Raw New Markdown
Generating updated version of doc...
Rendered New Markdown
Generating updated version of doc...
---
title: "Job scheduler configuration"
description: Learn how to configure job schedulers during a migration of high performance computing architecture.
author: tomvcassidy
ms.author: tomcassidy
ms.date: 04/10/2025
ms.topic: how-to
ms.service: azure-virtual-machines
ms.subservice: hpc
# Customer intent: As a cloud architect, I want to configure job schedulers during the migration of high performance computing environments, so that I can ensure efficient resource allocation and management in the cloud.
---
# Job scheduler configuration
A key aspect of your high performance computing migration is the configuration of job schedulers. Job schedulers are responsible for scheduling user jobs, that is, determining where and when jobs should be executed. In the context of the cloud, job schedulers interact with resource orchestrators to acquire/release resources on-demand, which is different from an on-premises environment where resources are fixed and fully available all the time. This part of the guide covers the needs, tools, services, and best practices associated with your job schedulers.

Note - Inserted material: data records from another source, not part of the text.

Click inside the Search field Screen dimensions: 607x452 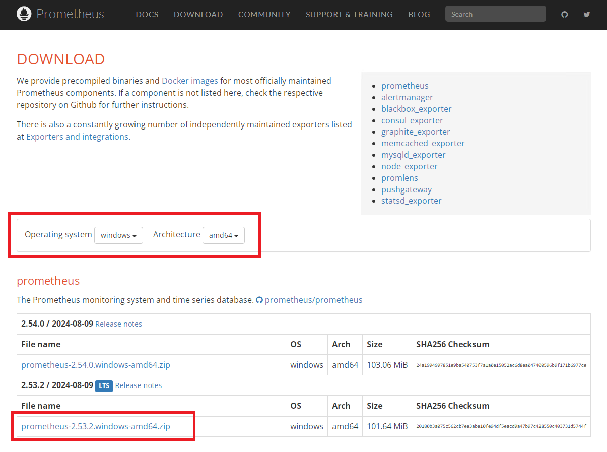(495, 14)
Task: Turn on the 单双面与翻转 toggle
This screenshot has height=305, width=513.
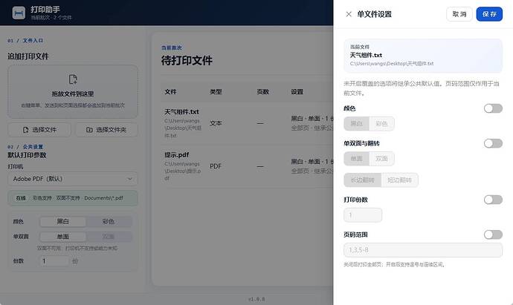Action: coord(493,143)
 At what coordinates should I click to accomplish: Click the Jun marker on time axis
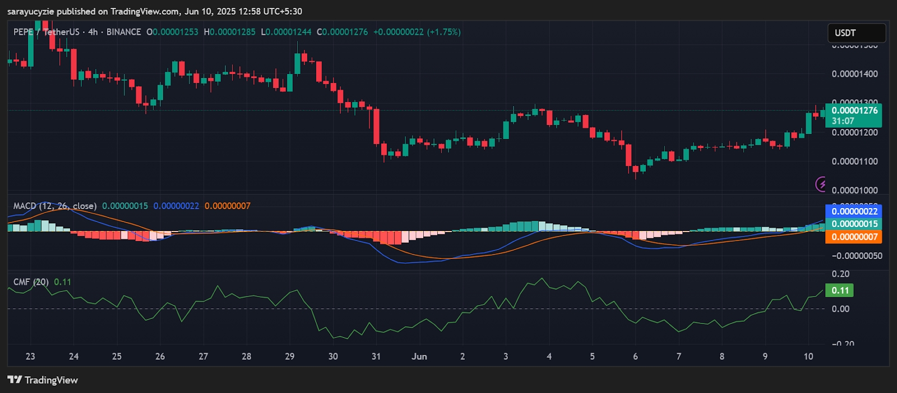click(419, 357)
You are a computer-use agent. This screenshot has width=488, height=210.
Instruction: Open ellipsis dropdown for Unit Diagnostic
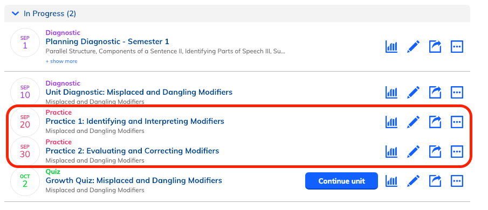pos(457,92)
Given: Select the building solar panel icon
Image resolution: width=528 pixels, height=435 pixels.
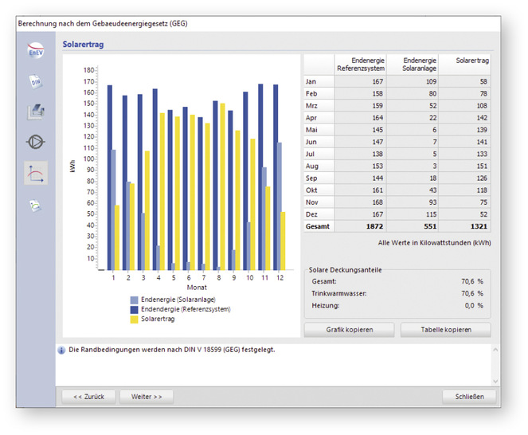Looking at the screenshot, I should click(36, 112).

The most common HPC job schedulers are Slurm, OpenPBS, PBSPro, and LSF.
## Define job scheduler needs
* **Scheduler deployment:**
- Migrate existing job scheduler configurations to the cloud environment.
- Utilize the same scheduler available within CycleCloud or migrate to a different scheduler if necessary.
* **Configuration management:**
- Configure job schedulers to define partitions/queues, Azure SKUs, compute node hostnames, and other parameters.
- Automatically update scheduler configurations on-the-fly based on changes in resource availability and job requirements.
* **Job submission and management:**
- Allow end-users to submit jobs for execution according to scheduling and resource access policy rules.
- Monitor and manage job queues, resource utilization, and job statuses.
## Tools and services
**Job scheduler via CycleCloud:**
- Use CycleCloud to deploy and manage HPC job schedulers in the cloud.
- Configure job schedulers like Slurm, OpenPBS, PBSPro, and LSF within the CycleCloud environment.
- Manage job submissions, queues, and resource allocations through the CycleCloud portal or CLI.
## Best practices for job schedulers in HPC lift and shift architecture
* **Efficient scheduler deployment:**
- Plan and test the migration of existing job scheduler configurations to the cloud environment to ensure compatibility, performance, and user experience.
- Use CycleCloud's built-in support for schedulers like Slurm, OpenPBS, PBSPro, and LSF for a smoother deployment process.
* **Optimized configuration management:**
- To align with changing resource availability and job requirements, regularly update scheduler configurations (for example, scheduler queues/partitions).
- Automate configuration changes using scripts and tools to minimize manual intervention and reduce the risk of errors.
* **Robust job submission and management:**
- Implement a user-friendly interface for job submission and management to facilitate end-user interaction with the scheduler.
- To identify and address potential issues promptly, continuously monitor job queues, resource utilization, and job statuses.
* **Scalability and performance:**
- Configure dynamic scaling policies to automatically adjust the number of compute nodes based on job demand, optimizing resource utilization and cost.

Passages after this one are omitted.